◆ **Given passage**
--------------------------------

Mukhbir – The Story of a Spy is an Indian spy-thriller original series directed by Shivam Nair and Jayprad Desai and produced by Vaibhav Modi under the banner of Victor Tango Entertainment. The series is the adaptation of the retired Joint Director of the Intelligence Bureau Maloy Krishna Dhar's novel, Mission to Pakistan: An Intelligence Agent in Pakistan and stars Zain Khan Durrani, Prakash Raj, Adil Hussain, Barkha Bisht, Harsh Chhaya, Satyadeep Mishra, Bijou Thaangjam and Zoya Afroz in the pivotal roles. The plot follows a secret agent who led India to evade several aggressive advances from the enemy country by providing intelligence and by helping India in 1965 war and give a befitting reply to Pakistan 's Operation Gibraltar and Operation Grand Slam maneuvres. The series released on ZEE5 on 11 November 2022.

--------------------------------

◆ **Information supplied**
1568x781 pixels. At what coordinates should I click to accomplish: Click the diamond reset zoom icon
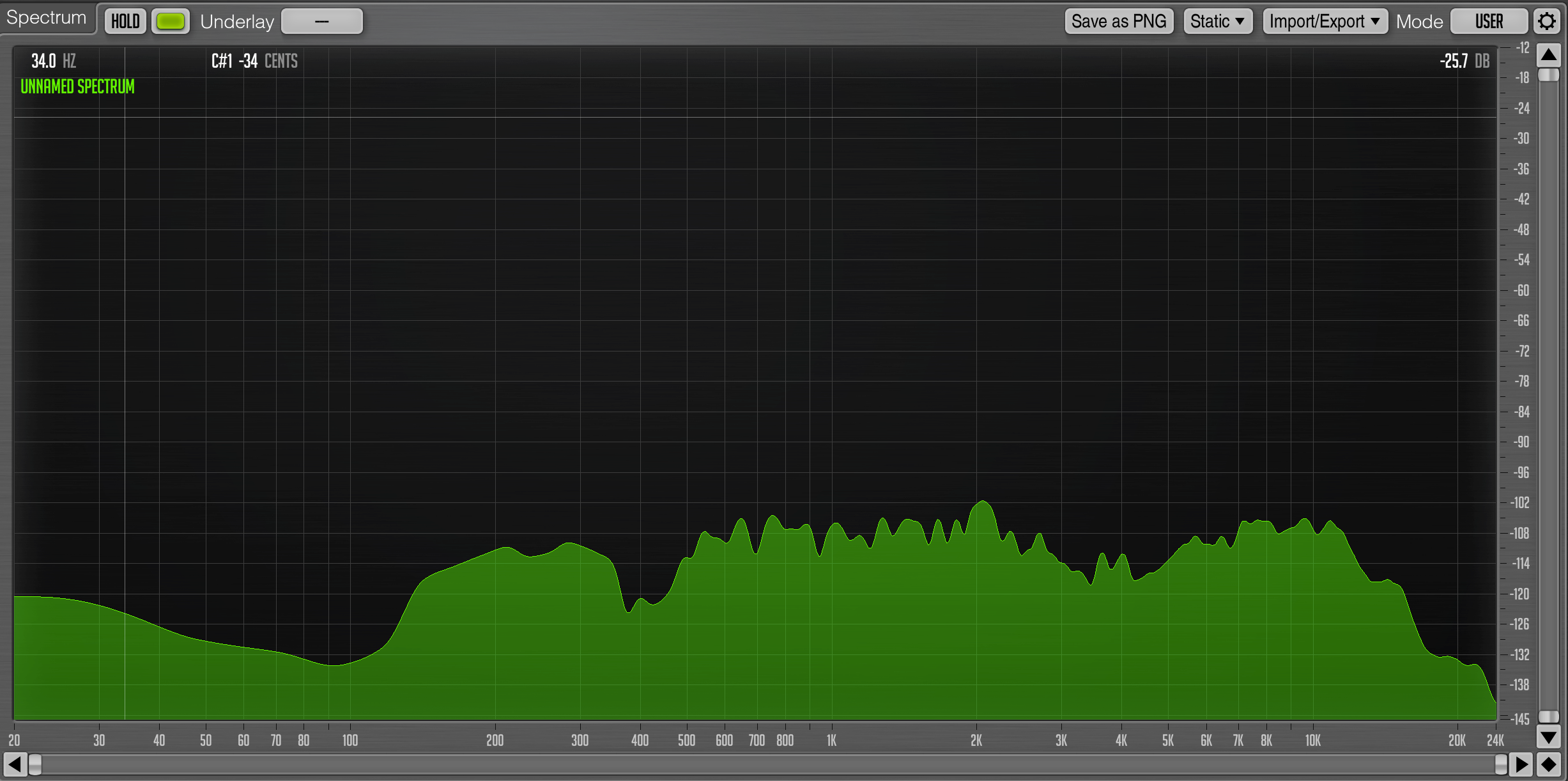[1549, 764]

--------------------------------

◆ **Exercises to complete**
1/ From the passage on Mukhbir, reproduce the portion starting with "Mukhbir – The" and going on through "11 November 2022.", substituting "espionage drama" for "spy-thriller".
2/ According to the passage on Mukhbir, on what date was the series released on ZEE5?

◆ **Written answers**
1/
Mukhbir – The Story of a Spy is an Indian espionage drama original series directed by Shivam Nair and Jayprad Desai and produced by Vaibhav Modi under the banner of Victor Tango Entertainment. The series is the adaptation of the retired Joint Director of the Intelligence Bureau Maloy Krishna Dhar's novel, Mission to Pakistan: An Intelligence Agent in Pakistan and stars Zain Khan Durrani, Prakash Raj, Adil Hussain, Barkha Bisht, Harsh Chhaya, Satyadeep Mishra, Bijou Thaangjam and Zoya Afroz in the pivotal roles. The plot follows a secret agent who led India to evade several aggressive advances from the enemy country by providing intelligence and by helping India in 1965 war and give a befitting reply to Pakistan 's Operation Gibraltar and Operation Grand Slam maneuvres. The series released on ZEE5 on 11 November 2022.

2/ 11 November 2022